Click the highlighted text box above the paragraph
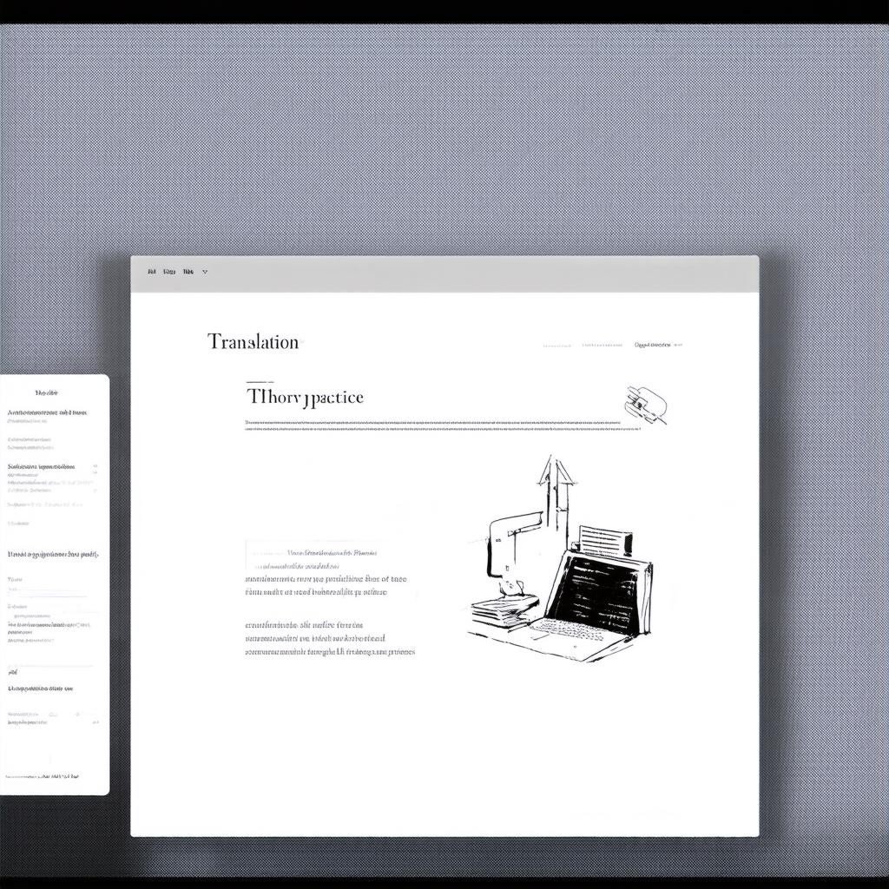The image size is (889, 889). [x=313, y=552]
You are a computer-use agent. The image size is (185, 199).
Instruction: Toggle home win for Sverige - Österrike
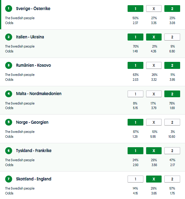(x=135, y=9)
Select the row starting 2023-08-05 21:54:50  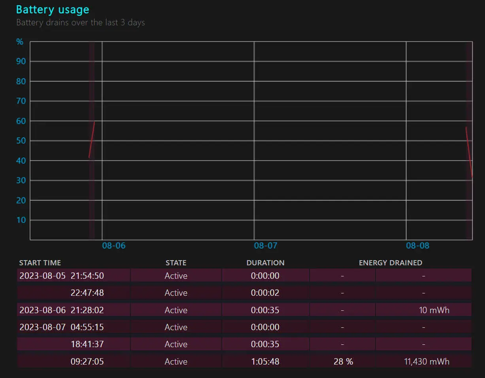244,276
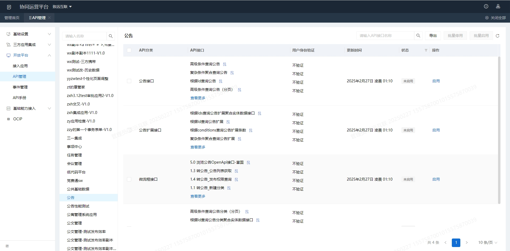The image size is (510, 251).
Task: Collapse sidebar using bottom-left menu icon
Action: pyautogui.click(x=7, y=246)

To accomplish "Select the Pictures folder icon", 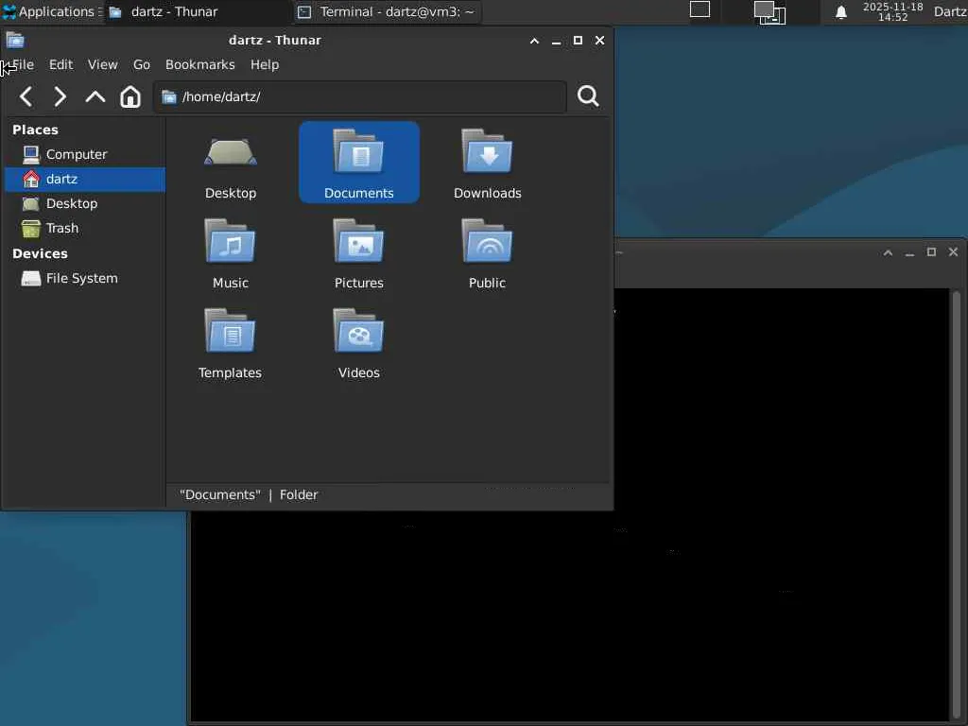I will [358, 241].
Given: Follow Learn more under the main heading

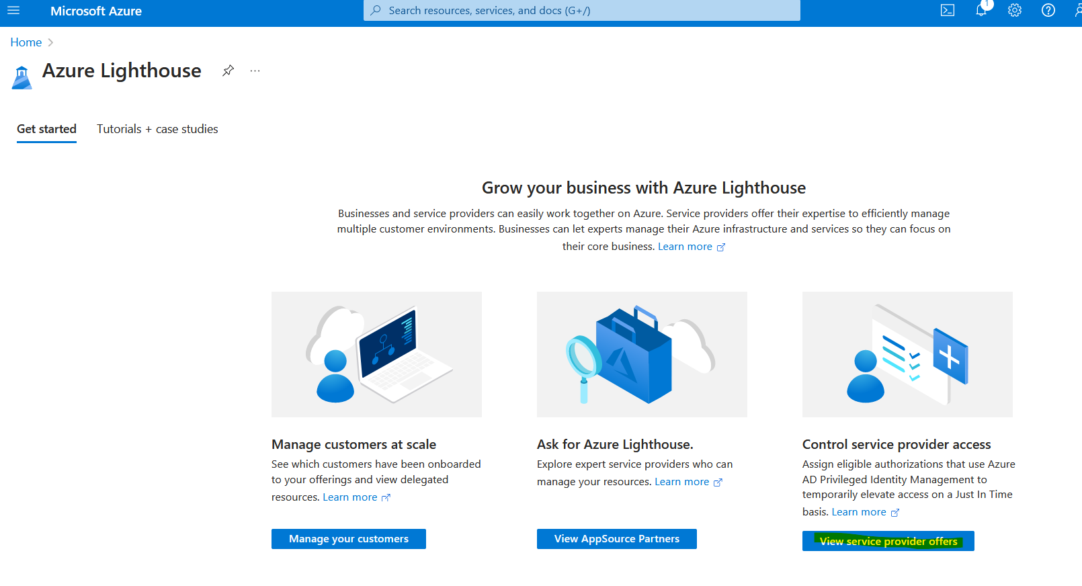Looking at the screenshot, I should point(685,247).
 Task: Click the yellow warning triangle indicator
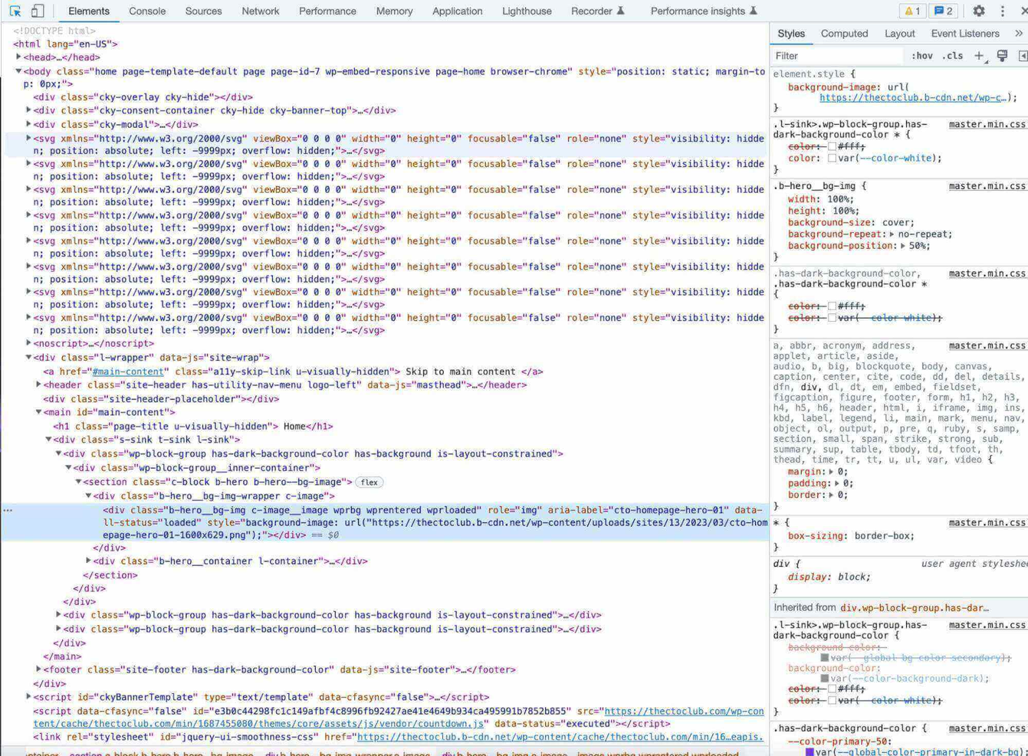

[TASK TO COMPLETE] Rewrite the material starting with the line containing "Given: Follow Learn" and continuing through the end of the material, replacing "yellow" with "red" and changing nothing else. Leave the pictures out of your answer.

[WRITTEN ANSWER]
Given: Follow Learn more under the main heading

Looking at the screenshot, I should point(685,247).
 Task: Click the red warning triangle indicator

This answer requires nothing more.